__What to do__.
Return the records below unchanged, line for line, with nothing added or left out.

BEGIN Input material

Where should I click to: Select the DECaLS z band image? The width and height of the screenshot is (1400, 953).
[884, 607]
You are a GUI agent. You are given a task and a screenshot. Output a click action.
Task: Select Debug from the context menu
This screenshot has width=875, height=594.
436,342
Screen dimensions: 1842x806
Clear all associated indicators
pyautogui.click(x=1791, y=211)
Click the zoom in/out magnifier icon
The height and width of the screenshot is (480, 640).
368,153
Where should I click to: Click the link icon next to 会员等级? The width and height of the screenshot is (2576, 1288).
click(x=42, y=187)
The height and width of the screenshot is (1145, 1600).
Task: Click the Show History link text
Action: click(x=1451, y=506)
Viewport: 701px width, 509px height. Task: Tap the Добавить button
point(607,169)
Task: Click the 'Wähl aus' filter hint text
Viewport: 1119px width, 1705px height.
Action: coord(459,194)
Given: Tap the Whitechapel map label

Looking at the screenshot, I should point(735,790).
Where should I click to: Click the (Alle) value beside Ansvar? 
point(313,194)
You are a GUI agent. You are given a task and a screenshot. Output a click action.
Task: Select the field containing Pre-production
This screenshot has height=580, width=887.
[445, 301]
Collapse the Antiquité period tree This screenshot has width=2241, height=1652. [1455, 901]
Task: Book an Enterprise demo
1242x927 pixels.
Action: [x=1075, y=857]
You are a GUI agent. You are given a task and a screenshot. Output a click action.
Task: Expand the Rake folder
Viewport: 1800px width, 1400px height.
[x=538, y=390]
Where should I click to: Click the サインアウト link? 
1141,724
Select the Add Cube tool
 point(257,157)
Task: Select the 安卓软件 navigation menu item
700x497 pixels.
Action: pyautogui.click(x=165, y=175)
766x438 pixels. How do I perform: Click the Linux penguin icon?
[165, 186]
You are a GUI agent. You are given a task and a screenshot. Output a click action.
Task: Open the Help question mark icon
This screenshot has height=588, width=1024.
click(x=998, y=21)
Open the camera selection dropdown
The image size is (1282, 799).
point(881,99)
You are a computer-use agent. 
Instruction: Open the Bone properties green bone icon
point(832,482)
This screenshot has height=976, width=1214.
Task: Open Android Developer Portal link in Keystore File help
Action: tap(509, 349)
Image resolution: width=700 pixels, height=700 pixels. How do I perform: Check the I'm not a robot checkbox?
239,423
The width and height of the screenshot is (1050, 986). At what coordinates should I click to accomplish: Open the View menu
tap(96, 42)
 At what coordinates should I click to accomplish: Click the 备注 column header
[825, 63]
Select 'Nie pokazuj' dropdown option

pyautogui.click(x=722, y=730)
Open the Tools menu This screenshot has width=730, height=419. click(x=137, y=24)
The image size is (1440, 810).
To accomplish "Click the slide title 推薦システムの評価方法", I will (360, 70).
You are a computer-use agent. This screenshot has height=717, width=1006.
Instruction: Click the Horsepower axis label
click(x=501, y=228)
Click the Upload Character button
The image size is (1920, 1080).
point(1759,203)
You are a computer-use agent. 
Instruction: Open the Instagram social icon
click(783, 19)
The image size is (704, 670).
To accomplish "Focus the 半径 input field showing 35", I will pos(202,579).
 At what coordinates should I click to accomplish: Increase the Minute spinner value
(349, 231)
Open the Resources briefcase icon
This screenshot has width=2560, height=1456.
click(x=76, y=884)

END Input material

__Answer to this problem__.
Where should I click to: Select the DECaLS z band image? The width and height of the screenshot is (1400, 953).
[884, 607]
You are a GUI agent. You are given a task and a screenshot. Output a click action.
Task: Select Debug from the context menu
This screenshot has width=875, height=594.
436,342
Screen dimensions: 1842x806
Clear all associated indicators
pyautogui.click(x=1791, y=211)
Click the zoom in/out magnifier icon
The height and width of the screenshot is (480, 640).
368,153
Where should I click to: Click the link icon next to 会员等级? The width and height of the screenshot is (2576, 1288).
click(x=42, y=187)
The height and width of the screenshot is (1145, 1600).
Task: Click the Show History link text
Action: click(x=1451, y=506)
Viewport: 701px width, 509px height. Task: Tap the Добавить button
point(607,169)
Task: Click the 'Wähl aus' filter hint text
Viewport: 1119px width, 1705px height.
Action: coord(459,194)
Given: Tap the Whitechapel map label

Looking at the screenshot, I should point(735,790).
Where should I click to: Click the (Alle) value beside Ansvar? 
point(313,194)
You are a GUI agent. You are given a task and a screenshot. Output a click action.
Task: Select the field containing Pre-production
This screenshot has height=580, width=887.
[445, 301]
Collapse the Antiquité period tree This screenshot has width=2241, height=1652. [1455, 901]
Task: Book an Enterprise demo
1242x927 pixels.
Action: [x=1075, y=857]
You are a GUI agent. You are given a task and a screenshot. Output a click action.
Task: Expand the Rake folder
Viewport: 1800px width, 1400px height.
[x=538, y=390]
Where should I click to: Click the サインアウト link? 
1141,724
Select the Add Cube tool
 point(257,157)
Task: Select the 安卓软件 navigation menu item
700x497 pixels.
Action: pyautogui.click(x=165, y=175)
766x438 pixels. How do I perform: Click the Linux penguin icon?
[165, 186]
You are a GUI agent. You are given a task and a screenshot. Output a click action.
Task: Open the Help question mark icon
This screenshot has height=588, width=1024.
click(x=998, y=21)
Open the camera selection dropdown
The image size is (1282, 799).
point(881,99)
You are a computer-use agent. 
Instruction: Open the Bone properties green bone icon
point(832,482)
This screenshot has height=976, width=1214.
Task: Open Android Developer Portal link in Keystore File help
Action: tap(509, 349)
Image resolution: width=700 pixels, height=700 pixels. How do I perform: Check the I'm not a robot checkbox?
239,423
The width and height of the screenshot is (1050, 986). At what coordinates should I click to accomplish: Open the View menu
tap(96, 42)
 At what coordinates should I click to accomplish: Click the 备注 column header
[825, 63]
Select 'Nie pokazuj' dropdown option

pyautogui.click(x=722, y=730)
Open the Tools menu This screenshot has width=730, height=419. click(x=137, y=24)
The image size is (1440, 810).
To accomplish "Click the slide title 推薦システムの評価方法", I will (360, 70).
You are a computer-use agent. This screenshot has height=717, width=1006.
Instruction: Click the Horsepower axis label
click(x=501, y=228)
Click the Upload Character button
The image size is (1920, 1080).
point(1759,203)
You are a computer-use agent. 
Instruction: Open the Instagram social icon
click(783, 19)
The image size is (704, 670).
To accomplish "Focus the 半径 input field showing 35", I will pos(202,579).
 At what coordinates should I click to accomplish: Increase the Minute spinner value
(349, 231)
Open the Resources briefcase icon
This screenshot has width=2560, height=1456.
click(x=76, y=884)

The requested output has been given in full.